Also, during my “funk” I get really tired.  I already struggle to get the sleep that I feel I need so this “funk” only makes things worse.

Oh well.  Really I should just “snap” out of it and realize that I have a good life.  Go take my medicine and head to bed because tomorrow is going to be a great day, right??

I promise to my readers that my next entry will not be me complaining.  Life is on the up swing!

They say Tuesdays are the worst…

What a true statement.  Yes, Mondays are bad but Tuesdays are even worse!  On Monday you are spending a good part of your day catching up with friends about your weekend.  Then on Tuesday it hits.  The amount of work that you have to do but you are so incredibly tired that you struggle to get through the day. 

Time to rant about the day… leave now if you don’t want to hear it!

For me, today was one of the worst Tuesdays I’ve had in a long time.  I woke up this morning (at 5:45) thinking that today would be good.  I was starting out with a morning workout so I’d be full of energy, right?  WOW! I was completely wrong.  Having a workout at 6:30 in the morning is the last thing I should be doing.  I left feeling even more tired than when I went in and as the day went on my level of tiredness only got worse.  Then, the stomach started to rumble and the head started to hurt and the aches kicked in.  Now, not only am I tired but I’m also not feeling well at all! Right before lunch I had to run to the bathroom (not that you want to know that) but I was hurting and thought I was going to explode.  I took care of business and was feeling a little better, minus the head hurting.

▶ **Exercise data**:
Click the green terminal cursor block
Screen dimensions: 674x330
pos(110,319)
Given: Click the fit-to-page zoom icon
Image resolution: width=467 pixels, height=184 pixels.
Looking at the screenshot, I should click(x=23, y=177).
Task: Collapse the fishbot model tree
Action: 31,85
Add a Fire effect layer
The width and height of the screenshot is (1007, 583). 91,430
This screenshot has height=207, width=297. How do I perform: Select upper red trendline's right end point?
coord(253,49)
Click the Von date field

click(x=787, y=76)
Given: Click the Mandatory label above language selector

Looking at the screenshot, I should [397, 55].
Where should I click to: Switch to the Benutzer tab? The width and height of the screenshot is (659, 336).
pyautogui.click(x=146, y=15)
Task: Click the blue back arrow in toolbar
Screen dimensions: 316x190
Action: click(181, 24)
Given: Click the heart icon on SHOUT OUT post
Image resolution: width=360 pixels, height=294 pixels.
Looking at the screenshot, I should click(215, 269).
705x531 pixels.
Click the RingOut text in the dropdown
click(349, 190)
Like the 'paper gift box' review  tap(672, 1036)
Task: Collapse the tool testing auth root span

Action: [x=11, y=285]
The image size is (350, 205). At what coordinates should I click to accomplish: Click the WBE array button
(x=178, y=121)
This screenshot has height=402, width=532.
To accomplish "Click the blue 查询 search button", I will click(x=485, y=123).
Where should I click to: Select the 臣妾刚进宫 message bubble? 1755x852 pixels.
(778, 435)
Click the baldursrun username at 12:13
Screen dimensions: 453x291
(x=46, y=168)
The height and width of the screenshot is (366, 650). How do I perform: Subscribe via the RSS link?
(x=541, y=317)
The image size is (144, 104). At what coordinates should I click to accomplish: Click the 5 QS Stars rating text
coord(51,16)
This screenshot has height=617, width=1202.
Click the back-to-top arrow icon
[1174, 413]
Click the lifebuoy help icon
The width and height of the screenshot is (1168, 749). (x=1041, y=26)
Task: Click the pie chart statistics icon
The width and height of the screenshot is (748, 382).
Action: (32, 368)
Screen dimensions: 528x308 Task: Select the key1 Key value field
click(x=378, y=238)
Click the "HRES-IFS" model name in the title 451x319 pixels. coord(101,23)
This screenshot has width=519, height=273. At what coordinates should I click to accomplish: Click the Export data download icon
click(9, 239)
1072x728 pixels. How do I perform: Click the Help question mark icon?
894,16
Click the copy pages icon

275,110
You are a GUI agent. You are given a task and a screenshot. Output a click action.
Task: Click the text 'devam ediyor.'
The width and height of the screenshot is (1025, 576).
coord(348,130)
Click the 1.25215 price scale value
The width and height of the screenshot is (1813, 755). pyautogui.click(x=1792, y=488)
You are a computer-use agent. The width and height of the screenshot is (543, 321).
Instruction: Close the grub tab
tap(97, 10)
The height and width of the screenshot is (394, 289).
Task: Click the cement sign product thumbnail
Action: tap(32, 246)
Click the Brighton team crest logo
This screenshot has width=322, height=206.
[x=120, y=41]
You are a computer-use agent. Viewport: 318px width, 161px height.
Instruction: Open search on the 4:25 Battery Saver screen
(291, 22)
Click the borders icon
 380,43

▶ **Exercise goal**: Carry the blog entry about the bad Tuesday forward, starting after its last sentence.

▶ **Result**:
I also sit in an office with flourescent lights and the longer I sit here the worse my headache gets.  I told my husband that I just want to come home, curl up in a ball, and sit in a dark corner.  And while I’m there if you want to give me a massage that would be great too! I think I might of actually gotten him to agree (maybe a little… fingers and toes crossed)

I have 15 minutes left of my work day and I cannot wait! 

I never want to work out in the morning again

And I can only hope that this headache goes away (and pronto!)

My Nephews

I know everyone says they have the cutest kids or the cutest nieces and nephews but I honestly feel that my nieces and nephews are the best.  I don’t get to see them very often except my sister’s triplets.

These three little guys brighten up my life.  I am not able to have children of my own so I love any chance I get to hang out with them.

Ryan is the “oldest”:

This little guy brightens up a room. He is full of energy but can also be a little whiney (can’t we all).  He actually could be a professor of “whinese” (according to my sister).

Evan is the middle triplet:

He is the shy one of the group.  Once he gets comfortable around you he is pretty talkative.  He looks the most like his dad.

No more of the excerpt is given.